WORKOUT: ONE-ON-ONE TRAINING WITH JACKIE

OneOnOneWithJackie

2007, $1.99, at Goodwill Superstore on San Fernando

First Impression: You too can look like Pris from Blade Runner.

Second Impression: Those shorts, tho.

This is the at-home version of a personal workout “that commands up to $400 per hour at the famed Beverly Hills penthouse gym Skysport and Spa.” So, an hour of personal training would cost you a minimum-wage worker’s weekly pay. Something is wrong with America.

But not to fret, because I got this video for $1.99 at Goodwill and I will share all its secrets for free!

There are three 20-minute routines on the disc: Upper Body, Lower Body, and Core, each with its own warmup and cooldown. The theory behind each workout is to keep moving, alternating between weight training and cardio activities.

Jackie Warner is also the star of a Bravo reality show, Work Out, which documents her life as a Trainer to the Stars. I am only aware of this because of the promo that plays before the session. Because it’s a reality show, her entwined work and private life is portrayed as a vortex of dysfunction. An employee yells at Jackie that he wants her to fire him, and in couples therapy, Jackie snaps at her girlfriend, “don’t touch me right now.”

Once we get to the workout, four of Jackie Warner’s super-hot minions help demonstrate each exercise: Jesse, Anjolina, Rebecca, and Renessa. I still have a hard time telling apart Rebecca and Renessa. I think Rebecca is the one with the second bra under her bra top, with clear plastic straps. The straps are meant to be invisible, but on camera it appears that she’s wearing strips of cellophane on her shoulders. It’s a look.

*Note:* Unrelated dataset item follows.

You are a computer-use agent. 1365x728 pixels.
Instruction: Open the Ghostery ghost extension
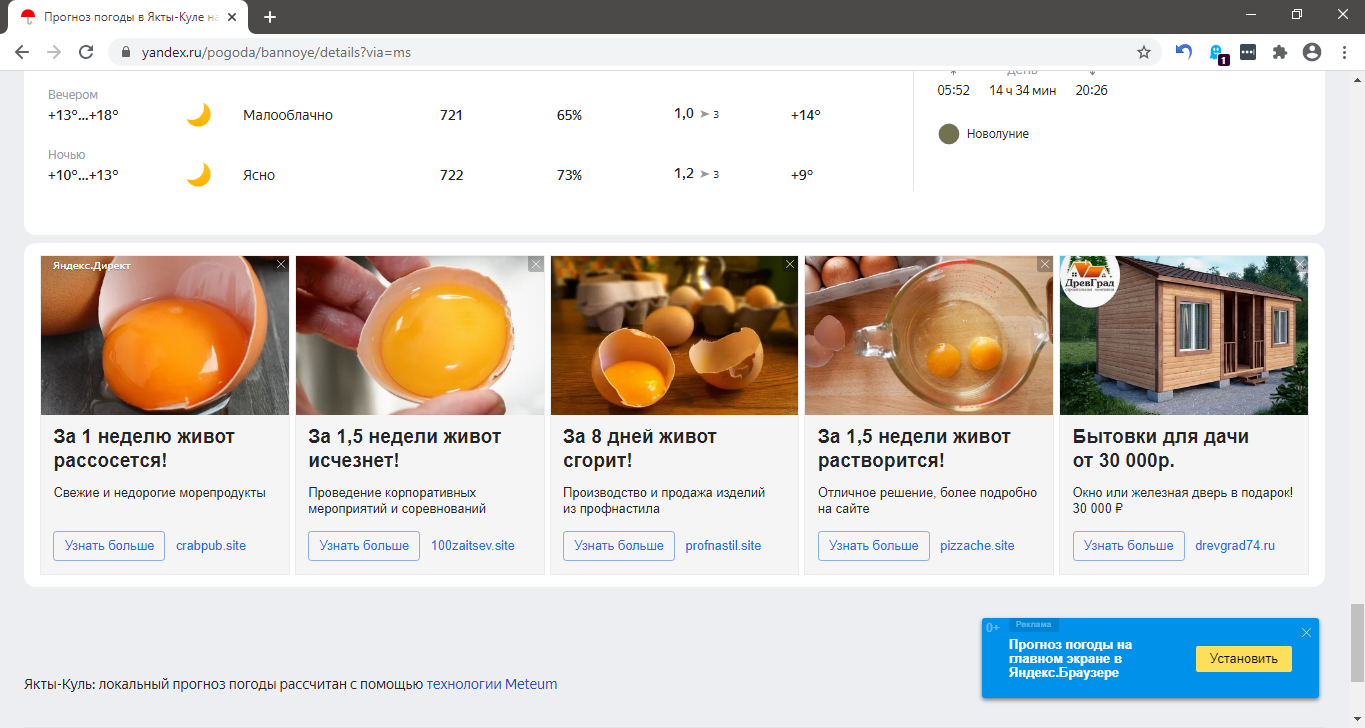1216,52
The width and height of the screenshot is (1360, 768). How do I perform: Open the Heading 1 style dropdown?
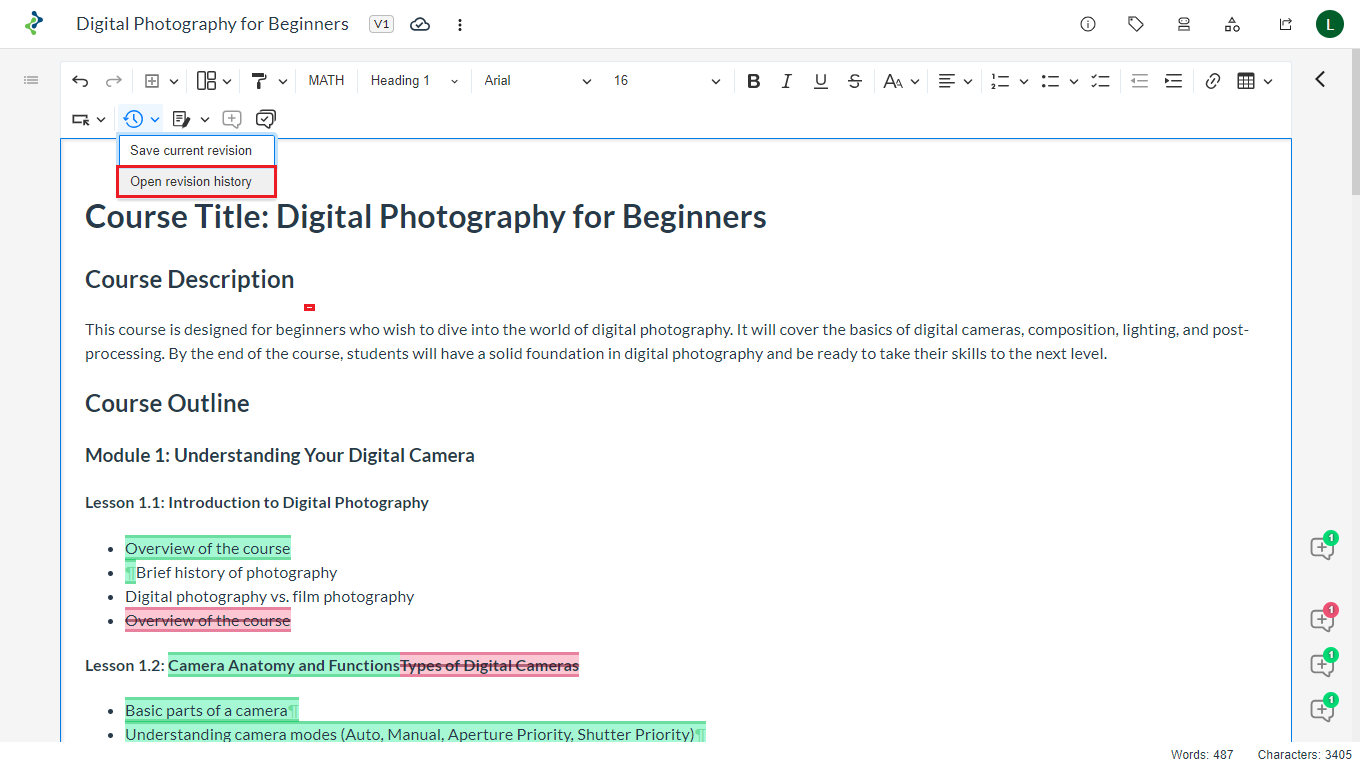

Jackie has one of her trainers demonstrate an exercise, and then rest over to the side as she rotates in someone else. During their downtime, as they sit on Pilates balls and zone out, sometimes they don’t know the camera is on them and they let themselves slouch a little bit. Turns out, even seemingly perfect specimens have a “sitting down pootch” that appears when they forget to suck it in for the camera. It gives hope to the rest of us.